METM10 poster presentation
Citing your own (and others’) work: A comparison of citation practices in Spanish and English academic texts
Sally Burgess, Ana Díaz Galán and María del Carmen Fumero Pérez – La Laguna, Tenerife, Spain
Background: Author's editors and translators often provide guidance for their clients on appropriate citation practices (see, for example, Iain Patten at this METM). They can draw on the work of sociologists of science and on genre analytic research examining citation styles and discourse functions. Authors may have difficulty citing appropriately in English because they transfer practices from another language culture such as Spanish. The study we present in this poster examines this issue.
Materials and methods: We examined two comparable collections of research papers written in the field of Linguistics, twelve of which were written in Spanish and twelve in English. We counted the number of citations per 100 words of text, examined where in the papers these citations occurred and classified the citations as integral or non-integral. We also counted instances of self-citations and categorised them in terms of their position in the text and discourse function.
Findings: Although the two groups of texts do not vary significantly when it comes to citation frequency or style, self-citation is handled differently by the authors writing in Spanish. They used self-citation three times more frequently, self-cited in positions in the paper where citation is non-obligatory and used an integral citation style more frequently. Many of these self-citations are purely self-promotional.
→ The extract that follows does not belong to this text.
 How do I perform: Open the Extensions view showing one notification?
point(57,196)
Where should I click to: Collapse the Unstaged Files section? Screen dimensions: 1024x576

Conclusion: The differences in self-citation patterns in English and Spanish that emerge from the study suggest that increased awareness of citation practices in English may help authors to meet reader expectations. Language professionals also may benefit from increased awareness of these differences in order to help their clients.
Sally Burgess teaches at the Universidad de La Laguna. She has carried out intercultural rhetoric research on Spanish and English scientific texts focussing particularly on academic criticism, rhetorical structure and more recently, citation practices. She also conducted a study of the publishing behaviours of Spanish-speaking scholars working at the University of La Laguna and is now involved in a national project examining similar issues.
MarÃía del Carmen Fumero Pérez teaches at the Universidad de La Laguna. After completing her doctoral dissertation on pragmatic functions in political speeches, she has devoted most of her attention to academic discourse and to gender issues in academic publishing. Her more recent work has concerned itself with spoken academic texts and with citation patterns across cultures.
Ana Diaz Galán teaches at the Universidad de La Laguna. Her research interests revolve around coherence and cohesion in discourse, genre analysis of academic text and community services interpreting and translation. She has published on gender issues in academic publishing and on the interaction between author's editors and academics preparing both written and spoken texts.